EXCERPTED RECORDS —
▼
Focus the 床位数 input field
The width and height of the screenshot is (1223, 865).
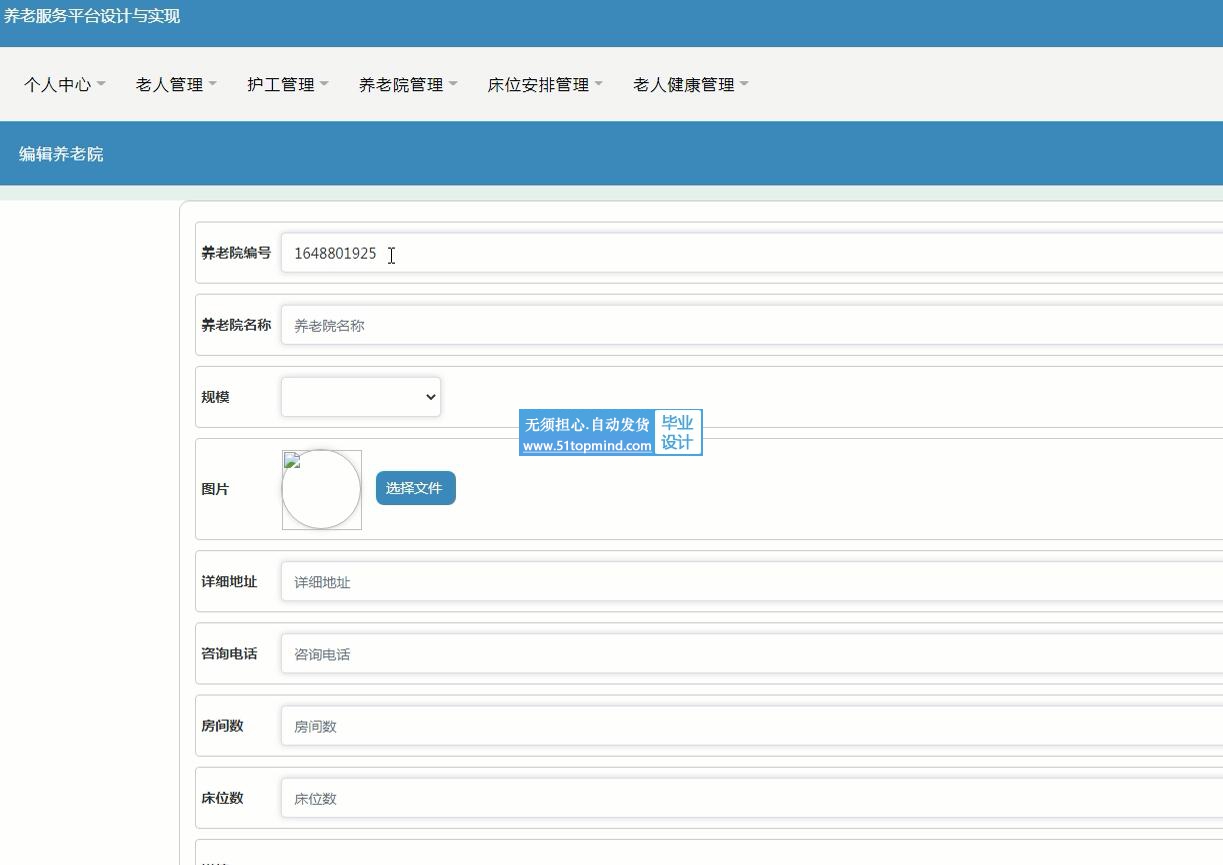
▲
▼
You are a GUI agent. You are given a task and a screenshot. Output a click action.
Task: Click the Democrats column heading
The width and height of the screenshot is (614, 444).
▲
▼
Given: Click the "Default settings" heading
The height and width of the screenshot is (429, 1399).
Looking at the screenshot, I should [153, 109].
▲
WHAT TO PRODUCE —
Look above for the line with "Task: Click the Democrats column heading" and the line with "The width and height of the screenshot is (614, 444)."; transcribe both and all lines in between, exactly, and nothing else.

WRITTEN REPLY —
Task: Click the Democrats column heading
The width and height of the screenshot is (614, 444).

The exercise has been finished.